Reflexiones

Llevo las últimas tres semanas planificando el lanzamiento de un nuevo negocio. En esta ocasión quería lanzarlo a nivel personal fuera del contexto empresarial que ya tengo.

Tenía dos motivos principales para dar este paso.

Por una parte me apetecía mucho el proyecto y pensaba poder avanzar más rápido sin necesidad de consultarlo todo con el equipo y mis socios.

Mi “intento fallido” de montar un proyecto en solitario antes de empezar

Por otra parte quería montar algo independiente de todo lo existente. Algo que me podría permitir entregar mañana las llaves de mi casa y mudarme a otra ciudad, en otro país y no tener que preocuparme de los ingresos para cubrir los gastos de mi familia.

Ya lo tenía todo planificado. Estaba a punto de crear una nueva empresa para llevar a cabo esta y otras iniciativas.

La cosa cambió cuando hablando con mi socio sobre mi nuevo proyecto me hace la pregunta:

“¿Y si lo montamos juntos?”

Me rompió todos los esquemas en ese momento. Las decisiones ya estaban tomadas y el camino estaba claro para llegar al objetivo que me había planteado. Ahora de repente surgen dudas porque se abre un nuevo escenario que no había contemplado.

Desde el principio mi socio estaba al tanto de mis planes. La relación siempre ha sido buena por lo que no había ninguna necesidad de ocultar nada. Me había propuesto apoyarme y que entendía que quería dar el paso en solitario.

“Vaya, cabrón…” es lo primero que le dije. Si tienes un socio es que tienes claro el valor que le aporta al negocio. En su caso era lo mismo. Compartir el proyecto podría aportar muchas ventajas pero significaba volver a planificar una gran parte de las tareas desde cero.

Le dije que le tenía que dar una vuelta. Tardé dos horas y dos llamadas para aceptar la propuesta. Estaba claro que compartir significaba multiplicar las posibilidades del nuevo proyecto.

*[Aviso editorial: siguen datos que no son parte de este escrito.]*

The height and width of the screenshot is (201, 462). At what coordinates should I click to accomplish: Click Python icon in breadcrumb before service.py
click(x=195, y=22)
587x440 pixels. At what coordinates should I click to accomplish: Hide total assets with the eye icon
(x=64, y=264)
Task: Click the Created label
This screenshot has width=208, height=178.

Razones de sentido común por las que compartir es una decisión lógica

¿Has escuchado alguna vez que 1+1 es igual a 3? No tengo una explicación matemática para el fenómeno pero te puedo dar algunas razones que son de sentido común:

  • Surgen más ideas porque 2 cabezas piensan más que una. La comunicación entre dos personas generan incluso nuevas alternativas que no hubieran surgido sin esta interacción.
  • Los problemas se resuelven antes por las mismas razones del primer punto.
  • Llegas más lejos aunque vayas más despacio. Había contemplado que en 20 días laborales iba a ser capaz de montarlo todo. Ahora probablemente tardaré bastante más porque hay que ponerse de acuerdo.
  • El riesgo se comparte y se reduce. El hecho de tener que encontrar soluciones conjuntamente ayuda anticipar posibles problemas y eliminarlos desde el principio. Se tarda más para montarlo pero se gana tiempo en la reducción de problemas que roban recursos en la fase de desarrollo de negocio.

Estas reflexiones evidentemente no reflejan una ciencia exacta sino son más bien de sentido común. Si nos lo pintamos en un esquema queda todavía más claro.

Compartir un negocio con otra persona aporta de media mayores beneficios

Compartir un negocio con otra persona aporta de media mayores beneficios

  • En un proyecto solitario el riesgo personal es más elevado y las oportunidades más limitadas porque los recursos a nivel intelectual, económico, etc. también lo son.
  • En un proyecto solidario el riesgo se comparte y las oportunidades aumentan por las mismas razones mencionadas arriba.

Está claro que hay que compartir pero se hace sobre una base mucho más grande de posibles beneficios. Hacer un proyecto entre varias personas no aporta una garantía de éxito pero mejora las posibilidades desde el momento cero.

Compartir no es dividir por dos sino más bien multiplicar por 3 si las bases están bien asentadas. La distancia entre oportunidad y riesgo aumenta.

Al final compartir un proyecto no es realmente una decisión emocional sino más bien lógica.